Trudeau n’est pas le premier ministre du Québec, rappelle le PM de Saskatchewan

Les premiers ministres des provinces de l’Ouest estiment que l’affaire SNC-Lavalin distrait le premier ministre Justin Trudeau à un moment où il devrait se concentrer sur les emplois dans leur région.

Le premier ministre de la Saskatchewan, Scott Moe, a critiqué les commentaires de M. Trudeau au sujet des 9000 emplois liés à la firme québécoise de génie.

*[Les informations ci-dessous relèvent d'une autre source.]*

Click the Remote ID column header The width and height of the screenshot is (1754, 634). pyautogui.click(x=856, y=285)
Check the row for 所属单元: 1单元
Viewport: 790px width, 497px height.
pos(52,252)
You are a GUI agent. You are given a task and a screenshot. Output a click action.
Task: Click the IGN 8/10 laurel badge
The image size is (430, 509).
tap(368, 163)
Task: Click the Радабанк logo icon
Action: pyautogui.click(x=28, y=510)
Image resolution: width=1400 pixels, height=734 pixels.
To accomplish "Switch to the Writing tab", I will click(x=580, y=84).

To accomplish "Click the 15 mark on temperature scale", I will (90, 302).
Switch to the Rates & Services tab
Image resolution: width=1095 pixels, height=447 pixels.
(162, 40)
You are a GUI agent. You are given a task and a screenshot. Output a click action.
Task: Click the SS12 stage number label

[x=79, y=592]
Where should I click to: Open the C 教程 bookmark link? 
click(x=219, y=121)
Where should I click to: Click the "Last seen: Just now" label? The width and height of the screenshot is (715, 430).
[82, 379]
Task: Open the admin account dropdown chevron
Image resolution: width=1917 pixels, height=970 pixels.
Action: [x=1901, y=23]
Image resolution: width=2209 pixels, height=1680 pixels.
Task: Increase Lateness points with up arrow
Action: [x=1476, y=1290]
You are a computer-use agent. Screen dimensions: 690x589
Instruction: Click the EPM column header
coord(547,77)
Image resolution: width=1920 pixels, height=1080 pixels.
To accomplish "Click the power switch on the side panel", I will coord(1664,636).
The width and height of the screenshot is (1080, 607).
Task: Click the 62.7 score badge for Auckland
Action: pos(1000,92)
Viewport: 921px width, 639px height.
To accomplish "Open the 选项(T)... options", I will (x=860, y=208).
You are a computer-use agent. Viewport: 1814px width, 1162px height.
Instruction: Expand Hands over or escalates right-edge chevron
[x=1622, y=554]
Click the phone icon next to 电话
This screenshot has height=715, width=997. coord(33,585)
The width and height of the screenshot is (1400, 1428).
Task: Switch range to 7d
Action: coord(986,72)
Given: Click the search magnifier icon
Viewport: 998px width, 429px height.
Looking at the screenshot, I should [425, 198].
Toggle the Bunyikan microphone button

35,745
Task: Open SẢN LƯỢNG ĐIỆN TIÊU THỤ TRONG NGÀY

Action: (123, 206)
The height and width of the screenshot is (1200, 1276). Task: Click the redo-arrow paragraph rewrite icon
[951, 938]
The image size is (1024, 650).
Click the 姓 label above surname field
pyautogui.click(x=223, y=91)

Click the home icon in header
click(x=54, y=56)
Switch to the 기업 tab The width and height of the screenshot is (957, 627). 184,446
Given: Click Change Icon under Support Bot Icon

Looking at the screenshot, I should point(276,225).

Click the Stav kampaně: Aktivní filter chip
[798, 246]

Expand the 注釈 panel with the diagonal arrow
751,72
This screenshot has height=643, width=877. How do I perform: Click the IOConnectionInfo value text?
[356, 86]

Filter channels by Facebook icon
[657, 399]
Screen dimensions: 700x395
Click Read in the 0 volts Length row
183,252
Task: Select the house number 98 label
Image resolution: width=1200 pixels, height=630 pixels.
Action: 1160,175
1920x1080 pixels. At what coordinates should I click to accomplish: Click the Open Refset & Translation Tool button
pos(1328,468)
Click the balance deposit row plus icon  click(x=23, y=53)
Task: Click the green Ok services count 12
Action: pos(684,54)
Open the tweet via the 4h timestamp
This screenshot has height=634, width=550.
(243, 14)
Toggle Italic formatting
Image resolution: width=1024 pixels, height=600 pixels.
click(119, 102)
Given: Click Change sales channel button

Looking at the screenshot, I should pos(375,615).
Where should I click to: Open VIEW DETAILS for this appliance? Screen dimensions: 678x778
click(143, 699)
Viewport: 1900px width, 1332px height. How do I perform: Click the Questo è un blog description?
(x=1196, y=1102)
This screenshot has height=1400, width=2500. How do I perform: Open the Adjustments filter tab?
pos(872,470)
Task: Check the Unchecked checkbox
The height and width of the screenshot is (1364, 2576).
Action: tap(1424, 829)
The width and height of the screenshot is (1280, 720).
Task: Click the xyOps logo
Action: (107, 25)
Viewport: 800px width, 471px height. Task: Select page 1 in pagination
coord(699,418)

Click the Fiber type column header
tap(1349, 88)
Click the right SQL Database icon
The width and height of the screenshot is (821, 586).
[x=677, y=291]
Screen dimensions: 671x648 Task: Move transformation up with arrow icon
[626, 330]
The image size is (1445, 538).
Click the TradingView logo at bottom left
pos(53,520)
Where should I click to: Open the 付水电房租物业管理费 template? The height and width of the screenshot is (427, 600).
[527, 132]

«Je tiens à rappeler au premier ministre qu’il n’est pas le premier ministre du Québec, a-t-il soutenu jeudi. Il est le premier ministre de tous les Canadiens.»

M. Moe a ajouté que des milliers d’emplois ont été perdus dans le secteur de l’énergie alors que le gouvernement fédéral défend bec et ongles une taxe sur les émissions de carbone et un projet de loi modifiant le processus des évaluations environnementales des grands projets d’infrastructure.

Il a aussi reproché à M. Trudeau d’avoir impliqué l’ambassadeur du Canada aux États-Unis, David MacNaughton, dans la controverse entourant SNC-Lavalin, au lieu de lui demander de convaincre les Américains d’abolir les tarifs douaniers sur l’aluminium et l’acier canadiens.

De son côté, la première ministre néo-démocrate de l’Alberta, Rachel Notley, a estimé que les problèmes d’acheminement du pétrole vers les marchés étrangers avaient davantage nui aux emplois que les déboires judiciaires de SNC-Lavalin.

«Nous avons besoin que notre gouvernement fédéral se concentre sur une perspective globale et, s’il le fait, il va s’apercevoir que les Albertains ont besoin de son attention», a-t-elle plaidé jeudi.

Mme Notley avait publié plus tôt cette semaine une déclaration sur le blocage par la Chine d’importations de canola canadien, affirmant que M. Trudeau devait se remettre au travail pour défendre les emplois et les agriculteurs de sa province. Elle a laissé entendre que le gouvernement fédéral, empêtré dans la controverse, était actuellement trop occupé à se regarder le nombril.

L’argumentaire de M. Trudeau concernant le sauvetage des emplois de SNC-Lavalin lui a aliéné encore plus les premiers ministres de l’Ouest canadien, soutient un politologue.

Cette posture «justifie les accusations voulant que le gouvernement ait une politique deux poids deux mesures, a estimé Julian Castro-Rea, de l’Université de l’Alberta à Edmonton. Certains emplois semblent être plus importants à ses yeux que ceux qui ont été perdus ici.»